[Source records]
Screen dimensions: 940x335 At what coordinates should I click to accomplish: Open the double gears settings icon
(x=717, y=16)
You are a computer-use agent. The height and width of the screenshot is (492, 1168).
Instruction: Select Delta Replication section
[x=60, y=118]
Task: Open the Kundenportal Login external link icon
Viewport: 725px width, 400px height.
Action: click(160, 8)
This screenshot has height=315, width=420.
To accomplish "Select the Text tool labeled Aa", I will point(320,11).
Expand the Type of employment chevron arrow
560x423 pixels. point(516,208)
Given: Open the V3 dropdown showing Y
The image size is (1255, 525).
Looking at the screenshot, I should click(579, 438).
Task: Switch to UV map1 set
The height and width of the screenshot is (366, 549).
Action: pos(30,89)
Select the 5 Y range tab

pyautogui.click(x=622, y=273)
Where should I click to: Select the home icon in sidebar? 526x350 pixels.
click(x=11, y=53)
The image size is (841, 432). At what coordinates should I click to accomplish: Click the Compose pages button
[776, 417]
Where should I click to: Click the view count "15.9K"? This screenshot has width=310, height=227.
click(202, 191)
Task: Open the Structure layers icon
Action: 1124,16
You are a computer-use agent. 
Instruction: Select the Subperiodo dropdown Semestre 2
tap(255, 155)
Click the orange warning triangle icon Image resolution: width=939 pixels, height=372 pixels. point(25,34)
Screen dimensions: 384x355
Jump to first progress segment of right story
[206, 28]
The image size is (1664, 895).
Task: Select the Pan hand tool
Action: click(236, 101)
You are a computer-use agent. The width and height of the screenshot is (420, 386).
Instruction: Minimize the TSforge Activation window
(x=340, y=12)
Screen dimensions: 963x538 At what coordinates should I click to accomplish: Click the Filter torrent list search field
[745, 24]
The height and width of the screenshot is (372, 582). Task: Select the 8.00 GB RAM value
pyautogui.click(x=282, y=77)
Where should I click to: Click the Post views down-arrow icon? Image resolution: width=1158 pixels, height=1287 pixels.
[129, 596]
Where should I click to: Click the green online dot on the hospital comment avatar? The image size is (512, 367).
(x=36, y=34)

→ **Exercise brief**: The required output is the line holding "Where should I click to: Click the view" plus every line after it in the data, reproduced exactly.

→ **Response**:
Where should I click to: Click the view count "15.9K"? This screenshot has width=310, height=227.
click(202, 191)
Task: Open the Structure layers icon
Action: 1124,16
You are a computer-use agent. 
Instruction: Select the Subperiodo dropdown Semestre 2
tap(255, 155)
Click the orange warning triangle icon Image resolution: width=939 pixels, height=372 pixels. point(25,34)
Screen dimensions: 384x355
Jump to first progress segment of right story
[206, 28]
The image size is (1664, 895).
Task: Select the Pan hand tool
Action: click(236, 101)
You are a computer-use agent. The width and height of the screenshot is (420, 386).
Instruction: Minimize the TSforge Activation window
(x=340, y=12)
Screen dimensions: 963x538 At what coordinates should I click to accomplish: Click the Filter torrent list search field
[745, 24]
The height and width of the screenshot is (372, 582). Task: Select the 8.00 GB RAM value
pyautogui.click(x=282, y=77)
Where should I click to: Click the Post views down-arrow icon? Image resolution: width=1158 pixels, height=1287 pixels.
[129, 596]
Where should I click to: Click the green online dot on the hospital comment avatar? The image size is (512, 367).
(x=36, y=34)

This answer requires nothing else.